Compte tenu des turbulences rencontrées sur les marchés financiers, il semble utile de rappeler qu'une banque, qui vend des instruments financiers à un client, a l'obligation d'avertir les clients des «risques liés à un type de transactions donné» en tenant compte de leur «expérience [...] et de l'état de leurs connaissances dans les domaines concernés» (art. 11 al. 1 lit. a et al. 2 de la loi sur les bourses et le commerce de valeurs mobilières, ou LBVM). L'art. 11 de la LBVM doit permettre de rééquilibrer le niveau d'information des clients. Le texte de la disposition est très général et il appartient à la jurisprudence et à l'Association suisse de banquiers de le concrétiser (ainsi ses «Règles de conduite pour négociants en valeurs mobilières» édictées en 1997, révisées en 2008 pour une entrée en vigueur le 1er juillet 2009).

Présomption d'ignorance

Dans l'examen de la portée à donner à l'art. 11 de la LBVM, il faut se garder de faire peser sur les clients une présomption générale d'ignorance. Une banque peut admettre que le client connaît les risques habituellement liés à l'achat, à la vente et à la détention de valeurs mobilières - soit les risques de solvabilité et de cours des actions, des obligations et des parts de fonds de placement. L'étendue de l'information dépendra des risques encourus. Plus les instruments financiers acquis par le client risquent de lui faire subir des pertes, plus la banque devra être précise dans l'information fournie.

Présentation objective

Les risques doivent être présentés de façon objective sans recourir à des formulations qui les minimisent. Le client ne doit pas être induit en erreur par des dénominations trompeuses. La présentation effectuée doit être complète. Elle doit comprendre, non seulement le risque lié à la variation des cours - y compris la volatilité de ceux-ci - mais aussi le risque lié à l'éventuelle absence de liquidité d'un instrument sur le marché.

La loi ne précise pas si l'information doit être donnée par oral ou par écrit (par exemple, sous forme d'une notice). Selon la Commission fédérale des banques et les règles de conduite de l'Association suisse des banquiers, le fait que l'avertissement eût été donné doit être documenté par la banque.

Informations sur les risques

L'information relative aux risques peut être fournie lors de l'ouverture d'un compte, alors même que le client n'envisage pas encore de procéder à une transaction déterminée. Il n'est pas exigé que l'information soit communiquée au client au moment où il veut procéder à une transaction déterminée.

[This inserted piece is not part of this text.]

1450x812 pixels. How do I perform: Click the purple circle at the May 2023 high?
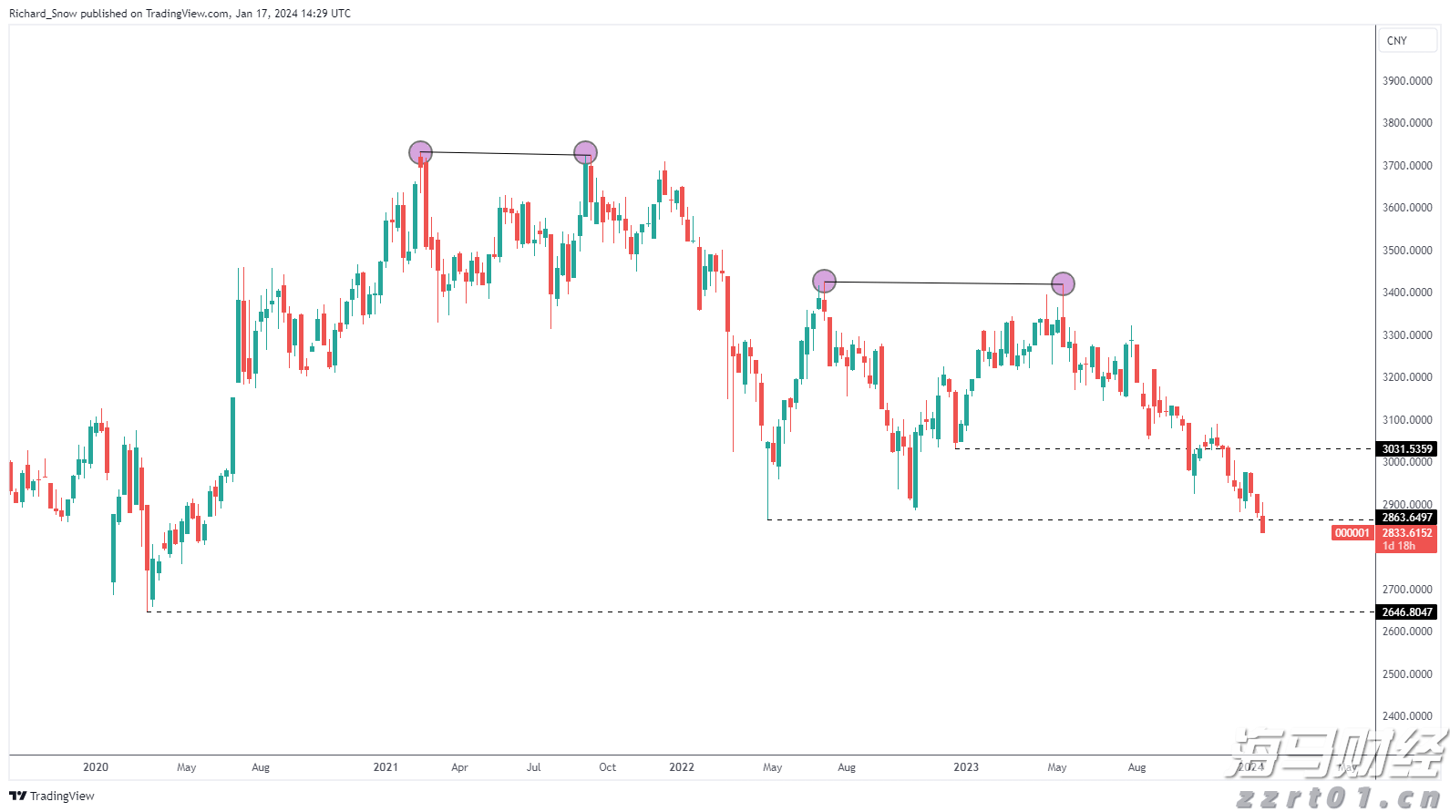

En principe, l'information relative aux risques fournie après la transaction ne satisfait pas aux buts poursuivis par le législateur. En pratique, la banque peut devoir exécuter un ordre précis du client sans pouvoir lui fournir préalablement l'information relative aux risques de l'instrument dont le client veut faire l'acquisition. Dans un tel cas, l'intérêt du client à une exécution rapide de son ordre prime sur son intérêt à connaître les risques dont est affectée l'opération et qu'il est censé connaître en demandant son exécution. Il est recommandé à la banque de fournir l'information au client lors de sa prochaine visite ou de la lui communiquer, si elle est autorisée à correspondre avec lui.

Le client peut renoncer à l'information s'il déclare par écrit connaître les risques de certains produits. Les banques peuvent donc, si elles disposent d'une telle déclaration, renoncer à fournir l'information relative aux risques. Elles ne doivent pas disposer d'éléments qui leur permettraient de penser que la déclaration du client ne correspond pas à la vérité. Enfin, l'art. 11 LBVM n'exige pas que le client soit averti du fait qu'une transaction n'est pas appropriée à sa situation personnelle et patrimoniale ou aux risques qu'il veut courir (suitability).

Obligation de mise en garde

La disposition ne peut pas non plus être invoquée pour créer une obligation de mise en garde ou de conseil. L'obligation de mise en garde de la banque est une création de la jurisprudence. Il s'agit d'une forme de conseil limité donnée au client le dissuadant d'entreprendre certaines transactions. Selon la jurisprudence, cette obligation existe lorsque le client ne connaît à l'évidence pas les risques qu'il court ou se fie à la banque compte tenu de l'étendue des rapports entre les parties. Même si les plaideurs mécontents se réfèrent souvent à l'existence d'une telle obligation, celle-ci est rarement reconnue en pratique par les tribunaux.